* Extract to read:
────────────────────────────────────────
Many of you have already had loved ones pass away from dementia, Alzheimer's and various other diseases, but you are kind enough to continue to give us the benefit of your experiences on this site, so......
May I ask you all a few questions?
I am concerned about how I am going to react when Mom passes away, I have had problems with depression and panic and anxiety in the past.
I care for my 85 yo mother and I do not see her passing away for several more years. When my father died in 2006 I thought we would be lucky to keep Mom alive for 3 more years, but 8 years later she is still going although her dementia and effects of medications for it, are gradually taking a toll on her and unfortunately myself, my daughter, and my siblings.
I know that for many of us the stress has been so great for so long, that in a way we look at death as a release or relief that is natural but we feel ashamed to admit it. Many people seem to curl up and pull away from life as they grieve and some never get past it. I was wondering if any of you that have gone through the death of your loved ones and you look back on it now, is there anything you wish you would have done differently? Is there anything you might have done during the time you cared for them that might have helped you more both then and now? Did you figure this all out beforehand and do things to prevent falling into deep grief?
────────────────────────────────────────
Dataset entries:
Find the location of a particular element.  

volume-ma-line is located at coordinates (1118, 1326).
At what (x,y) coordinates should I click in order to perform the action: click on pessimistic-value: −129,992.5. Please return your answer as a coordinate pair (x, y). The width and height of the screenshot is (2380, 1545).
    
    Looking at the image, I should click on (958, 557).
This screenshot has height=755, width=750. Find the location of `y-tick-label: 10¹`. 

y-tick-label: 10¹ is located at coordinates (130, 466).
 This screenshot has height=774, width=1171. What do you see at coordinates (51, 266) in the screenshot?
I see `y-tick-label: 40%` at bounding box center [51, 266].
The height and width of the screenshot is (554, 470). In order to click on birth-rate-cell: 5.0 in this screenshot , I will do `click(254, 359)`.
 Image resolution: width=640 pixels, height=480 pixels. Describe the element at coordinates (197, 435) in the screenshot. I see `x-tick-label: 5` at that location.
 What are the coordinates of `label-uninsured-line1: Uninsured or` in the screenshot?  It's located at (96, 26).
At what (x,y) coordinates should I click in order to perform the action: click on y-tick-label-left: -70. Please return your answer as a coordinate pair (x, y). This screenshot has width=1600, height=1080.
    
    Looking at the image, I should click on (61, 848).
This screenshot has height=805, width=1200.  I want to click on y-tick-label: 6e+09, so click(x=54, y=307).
────────────────────────────────────────
* Exercise set:
(1) In the caregiving post, in what year did the writer's father die?
(2) Transcribe the caregiving post between "I know that" and "into deep grief?", inclusive.

* Per-task answers:
(1) 2006

(2)
I know that for many of us the stress has been so great for so long, that in a way we look at death as a release or relief that is natural but we feel ashamed to admit it. Many people seem to curl up and pull away from life as they grieve and some never get past it. I was wondering if any of you that have gone through the death of your loved ones and you look back on it now, is there anything you wish you would have done differently? Is there anything you might have done during the time you cared for them that might have helped you more both then and now? Did you figure this all out beforehand and do things to prevent falling into deep grief?